- [Exercise requirements]: Continue the passage on economic abuse in the workplace, starting after its final list item.

- [Supplied text]:
= Beginning of Section =

It is the same with trauma. We always have a very large number of options available to us, but all too often we are sure that we are stuck in the situation at hand. We may even put tremendous amounts of energy into finding reasons that no other option will work. However, if we are determined to do anything to prevent our children from being adversely affected, we begin to be able to see that the choices we had rejected before might actually work. When we are willing to put our energy into preventing any harm to them, we start looking more closely at our options, gathering information on resources we never knew existed, pressing points that we had formerly given up on, and trying things we had never before been willing to consider.

If we have children, we must also be willing to put our energy into refusing abuse to ourselves. Abusive acts never happen in a vacuum. If we are abusing ourselves by not making sure our needs are met, whether physically, emotionally, or otherwise, then we are not fully available to support, nurture, and love our children. If we are staying in an abusive relationship at home, work, or elsewhere in our lives, we are not just teaching our children that it is reasonable to expect and accept abuse; we are also exposing them to abusive people and depleting the emotional resources that we have to offer them. In that spirit, let’s take a moment to look at another kind of economic abuse: abuse which occurs at work.

Abuse in the workplace may look like simple emotional abuse, but it carries one of the clearest hallmarks of economic abuse: the abuser has economic power over the victim such that they may seem to be unable to meet their needs if they leave the abusive relationship. Often it does not look so clear. Workplace abuse can come from co-workers at any level, from subordinates to CEOs, and might involve:

  • performance pressure, in which the expectations for an employee’s performance rise as far as they can, without recognition or reward, until the employee is punished for not being able to exceed the final set of expectations;
  • shaming or punishing employees who make mistakes;
  • sexual harassment;
  • discrimination on the basis of race, age, gender, sexuality, physical or mental abilities, et cetera;
  • refusal to pay for work performed, including overtime;
  • threats of violence, whether joking or serious;
  • threats of any kind, such as using the threat of layoffs to demand that employees work harder or longer, especially without a commensurate increase in pay;
  • pay that is below a living wage for its area;
  • pay that is considerably below the standard for the work performed;
  • refusal to communicate clearly about expectations;
  • denial of benefits for any reason, including forcing employees to work fewer hours than they are able to in order to avoid paying them benefits;
  • requiring employees to lie on behalf of the company or their supervisors or other co-workers;
  • yelling or insults;
  • outsourcing departments.

= End of Section =

- [The data]:
= Beginning of Section =

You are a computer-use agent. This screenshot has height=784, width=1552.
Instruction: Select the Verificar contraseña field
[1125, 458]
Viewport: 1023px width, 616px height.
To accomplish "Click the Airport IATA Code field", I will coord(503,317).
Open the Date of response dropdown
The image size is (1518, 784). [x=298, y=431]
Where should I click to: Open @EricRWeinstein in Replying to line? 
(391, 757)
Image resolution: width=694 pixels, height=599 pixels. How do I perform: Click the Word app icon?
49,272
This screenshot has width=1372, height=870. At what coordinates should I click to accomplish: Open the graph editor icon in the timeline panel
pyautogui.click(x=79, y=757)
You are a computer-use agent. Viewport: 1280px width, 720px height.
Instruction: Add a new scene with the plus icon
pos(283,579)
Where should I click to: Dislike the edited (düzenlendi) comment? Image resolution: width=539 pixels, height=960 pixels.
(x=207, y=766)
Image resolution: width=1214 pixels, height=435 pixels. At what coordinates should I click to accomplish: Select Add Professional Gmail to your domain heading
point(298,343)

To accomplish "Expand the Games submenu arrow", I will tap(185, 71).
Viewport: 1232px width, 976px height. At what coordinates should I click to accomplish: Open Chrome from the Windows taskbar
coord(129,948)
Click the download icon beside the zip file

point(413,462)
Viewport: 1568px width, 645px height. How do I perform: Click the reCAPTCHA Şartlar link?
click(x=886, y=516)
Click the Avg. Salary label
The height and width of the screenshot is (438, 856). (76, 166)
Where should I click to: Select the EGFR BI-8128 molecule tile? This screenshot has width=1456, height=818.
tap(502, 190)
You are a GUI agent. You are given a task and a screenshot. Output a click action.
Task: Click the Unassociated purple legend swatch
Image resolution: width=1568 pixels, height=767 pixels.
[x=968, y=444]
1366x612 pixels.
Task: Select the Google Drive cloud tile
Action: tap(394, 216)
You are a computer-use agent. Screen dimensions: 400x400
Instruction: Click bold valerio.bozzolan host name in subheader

= End of Section =

- [Answer below]:
None of the items on these lists are options. If we are to truly face abuse, we have to accept that as our most basic premise. There is no situation which can justify any of the above acts. As adults, we have a double responsibility: we have to refuse to abuse others, and we have to refuse to condone abuse against ourselves.

It has only been perhaps twenty-five years since people began talking openly about any kind of abuse and sharing what they did to recover from it. We do not have a very large pool of information from which to draw. But one of the lessons that people have discovered over and over in that time has been that no matter how limited our options seem, no matter how little we know about what else can happen for us, it is not until we refuse to get involved with even potentially harmful acts that the cycle of abuse ends. It is only then that we are truly free to heal; it is only then that we can end abuse completely.